The collection, Pink, is bookended by jazzy numbers, but they’re suitably distinct. “Locked” opens proceedings with a motorik chug, a lilting synth motif, occasionally burbling electronics and West African percussion. At the other end, “Pinnacles” is like an extended, freshened-up retread of “She Just Wants to Fight”. Light smatterings of lounge piano interject a gutsy bassline and a limber, multi-faceted rhythm which subtly shifts from the hotel bar to the dancefloor. In the final two minutes, Hebden undoubtedly kills it with an insistent French touch pulse, under which runs a barely-there arpeggiated twinkle.
In between, there are nods to the Four Tet of old, and also to the club nights and record collections Hebden now inhabits. “Lion” borrows half a drum track from Burial (the main movement of “Jupiters” goes one better, and just pockets 2-step at the first attempt), punctuates it with foreboding bass stabs, and even throws in some vibraphone that’s wandered in from a Tortoise (or Fridge?) offcut. “128 Harps” certainly has harps, wafted in from the last decade, but also teasing snatches of vocal samples, and a jumpy, athletic beat which is altogether more contemporary.

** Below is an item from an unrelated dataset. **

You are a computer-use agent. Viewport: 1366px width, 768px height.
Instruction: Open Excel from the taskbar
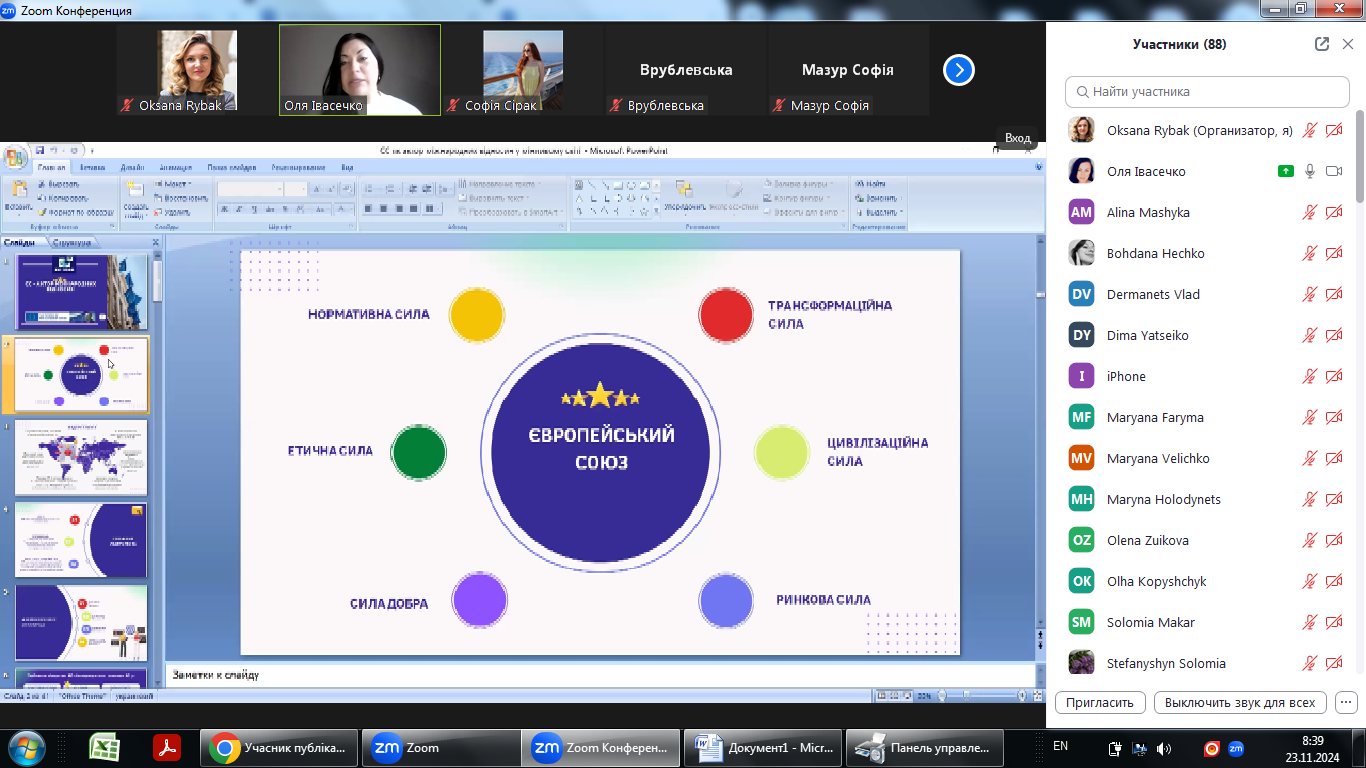tap(105, 747)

“Pyramid” might be the centrepiece, its mutated vocal sample (accusingly, “I remember how you walked away”) recalling “Love Cry” but also moving restlessly onward. The arrangement is spare: nimble bass; a half-time interpolation of dreamy keys; occasional skittish percussion over a relentless beat; a false fadeout. There isn’t much to it, but it feels important, and liable to blow your mind when pumped out of a more public soundsystem—or, less charitably, soundtracking television coverage of an extreme sport.
Elsewhere, there are moments of vast, beatless majesty. The overture to “Jupiters” is analog and strange; “Peace For Earth” is eleven-odd minutes of interstellar drift, and sounds like a more earthy Oneohtrix Point Never (not a contradiction). The second half gets more intricate and balletic, and might see Hebden compared to the best of the modernist composers—Reich, or Greenwood perhaps.

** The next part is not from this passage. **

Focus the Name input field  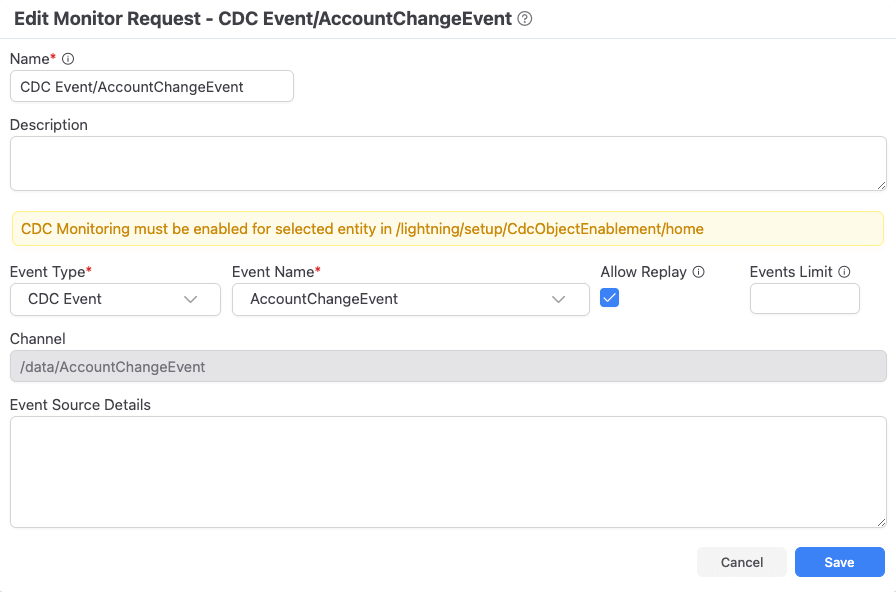[x=152, y=86]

Less synthetic than There Is Love In You, Pink is a neat précis of Four Tet releases in the two intervening years. Handily, it follows the narrative arc of Hebden’s best actual-albums, and points to several interesting directions the next one could take—if anyone can get its creator to settle down for long enough. The first decade of Four Tet saw Hebden determinedly beat his own path through the thicket of electronic music (leading to the unfortunate tag of ‘folktronica’). In this new one, he’s inhabiting more textures, tempos and scenes of his acolytes, but without losing much originality. He’s now more of an alchemist, indebted to the pick-n-mix approach that served his late mentor, Steve Reid, so well.